5- Paulo Roberto Costa é “um cara família”, é bandido mas é “do bem”. Carismático. Foi forte e não entregou ninguém até que ameaçaram sua família, sujeito “honrado”;
6- Marcio Thomaz Bastos, “o mago”, é um sábio respeitado por todos, um velhinho carismático. Reparem bem de que forma o Padilha o coloca e narra seus acordos… Ele mostra um acordo encabeçado pelo MTB para comprar o Procurador-Geral da República (!!!) como se fosse algo banal. Foca as tomadas no carisma do ator, na “sabedoria” do personagem, no “respeito” que os outros bandidos têm pelo MTB;
7- Os empreiteiros sim, estes são todos colocados como maus. São os “capitalistas malvados” que tocam o “sistema”, que controlam o “mecanismo”. Destaque para o maquiavélico Marcelo Odebrecht;
8- As personalidades de Lula e de Dilma são amenas. Não são mal-educados e baixos como sabemos que são. Lula é muito mais carismático na série que na vida real. Aliás, a série passa a impressão de que a Dilma só caiu por que foi passada para trás: a primeira temporada termina com uma conversa entre Michel Temer e Aécio Neves, planejando o impeachment;
9- O Aécio Neves é “O vilão” dentre todos os vilões. Maquiavélico, inteligente, é “bandido como todos os outros, mas é esperto, perigoso”. O personagem é muito caricato (vilão de novela das 8). Todas as vezes em que ele apareceu eu fiquei esperando uma risada do tipo AHAHAHAHAHA. Na opinião de Padilha, fosse o Aécio o presidente, a lava-jato não teria saído do papel. Só aconteceu porque a Dilma foi “inocente” demais e tomou uma rasteira;
10- Para finalizar, a narrativa praticamente culpa Sergio Moro e o MP pelo fracasso no caso Banestado. Coloca-os como incompetentes. O telespectador desinformado tem a impressão de que se Moro e o MP tivessem feito um trabalho decente lá atrás, a roubalheira do petrolão não teria acontecido.

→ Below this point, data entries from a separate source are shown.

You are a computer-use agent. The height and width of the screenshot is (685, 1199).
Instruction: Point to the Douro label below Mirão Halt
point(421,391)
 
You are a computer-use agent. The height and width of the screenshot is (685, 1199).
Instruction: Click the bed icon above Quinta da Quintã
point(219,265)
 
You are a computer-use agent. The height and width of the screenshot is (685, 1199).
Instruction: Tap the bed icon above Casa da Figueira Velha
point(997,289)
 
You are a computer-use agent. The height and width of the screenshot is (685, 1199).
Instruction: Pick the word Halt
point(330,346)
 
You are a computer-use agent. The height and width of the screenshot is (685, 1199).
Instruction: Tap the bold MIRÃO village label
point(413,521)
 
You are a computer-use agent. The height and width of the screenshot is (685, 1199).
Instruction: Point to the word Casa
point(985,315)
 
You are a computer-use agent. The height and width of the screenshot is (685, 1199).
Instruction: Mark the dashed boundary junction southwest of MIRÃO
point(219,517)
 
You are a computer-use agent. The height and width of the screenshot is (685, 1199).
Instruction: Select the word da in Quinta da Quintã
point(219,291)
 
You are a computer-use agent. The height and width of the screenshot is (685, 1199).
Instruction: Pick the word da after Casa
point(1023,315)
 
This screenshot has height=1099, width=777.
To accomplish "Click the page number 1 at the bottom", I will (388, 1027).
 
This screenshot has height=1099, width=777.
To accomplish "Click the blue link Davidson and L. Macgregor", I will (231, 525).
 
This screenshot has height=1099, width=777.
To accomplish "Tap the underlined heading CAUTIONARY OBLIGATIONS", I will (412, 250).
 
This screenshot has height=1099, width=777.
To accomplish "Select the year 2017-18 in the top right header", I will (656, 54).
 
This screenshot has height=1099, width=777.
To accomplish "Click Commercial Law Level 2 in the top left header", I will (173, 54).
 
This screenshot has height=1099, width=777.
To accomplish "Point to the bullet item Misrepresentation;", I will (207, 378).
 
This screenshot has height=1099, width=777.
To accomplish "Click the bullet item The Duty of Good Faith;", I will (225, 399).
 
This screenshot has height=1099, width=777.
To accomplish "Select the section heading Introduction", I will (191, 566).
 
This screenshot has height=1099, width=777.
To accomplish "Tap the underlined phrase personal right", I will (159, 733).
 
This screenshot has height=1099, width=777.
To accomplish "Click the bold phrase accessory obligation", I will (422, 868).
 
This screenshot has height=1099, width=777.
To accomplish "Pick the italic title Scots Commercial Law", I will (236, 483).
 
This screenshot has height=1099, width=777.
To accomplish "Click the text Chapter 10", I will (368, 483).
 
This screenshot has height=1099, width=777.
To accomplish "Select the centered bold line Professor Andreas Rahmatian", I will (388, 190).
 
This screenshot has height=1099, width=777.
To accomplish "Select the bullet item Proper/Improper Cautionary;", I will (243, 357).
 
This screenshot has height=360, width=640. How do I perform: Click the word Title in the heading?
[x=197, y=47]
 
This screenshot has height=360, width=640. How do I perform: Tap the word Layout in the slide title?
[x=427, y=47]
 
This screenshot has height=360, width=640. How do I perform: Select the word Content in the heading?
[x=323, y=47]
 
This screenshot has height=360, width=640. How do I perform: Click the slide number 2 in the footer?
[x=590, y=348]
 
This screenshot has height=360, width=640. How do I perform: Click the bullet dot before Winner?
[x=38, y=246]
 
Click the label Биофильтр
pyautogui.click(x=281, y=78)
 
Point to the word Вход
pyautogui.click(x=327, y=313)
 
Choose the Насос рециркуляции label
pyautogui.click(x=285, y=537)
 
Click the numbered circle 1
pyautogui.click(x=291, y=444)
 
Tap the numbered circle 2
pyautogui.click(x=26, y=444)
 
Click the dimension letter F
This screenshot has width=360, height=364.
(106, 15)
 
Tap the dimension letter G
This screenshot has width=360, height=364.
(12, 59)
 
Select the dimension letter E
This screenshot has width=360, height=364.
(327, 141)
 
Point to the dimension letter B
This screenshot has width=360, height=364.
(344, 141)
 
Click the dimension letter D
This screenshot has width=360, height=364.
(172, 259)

Estas foram as minhas impressões a respeito da série. Sinceramente, não sei do que os petistas estão reclamando tanto. A tese do “Golpe” é clara na produção, a de que esquerda e direita são farinhas do mesmo saco também. “O mecanismo não tem lado”.
A análise está impecável, e eu tento responder a questão levantada: o PT ficou bravo porque não aceita sequer ser misturado aos outros, pois se julga melhor, mesmo sendo o pior. Aliás, é o pior em parte por conta desse cinismo tosco, dessa inversão absurda. Houve uma fase em que os petistas saíram do “nunca antes na História deste país” para o “sempre antes na História deste país”, tentando apelar para o “somos todos iguais”. Mas mesmo essa tática dura pouco. O PT quer ser melhor. Mesmo sendo muito pior, repito.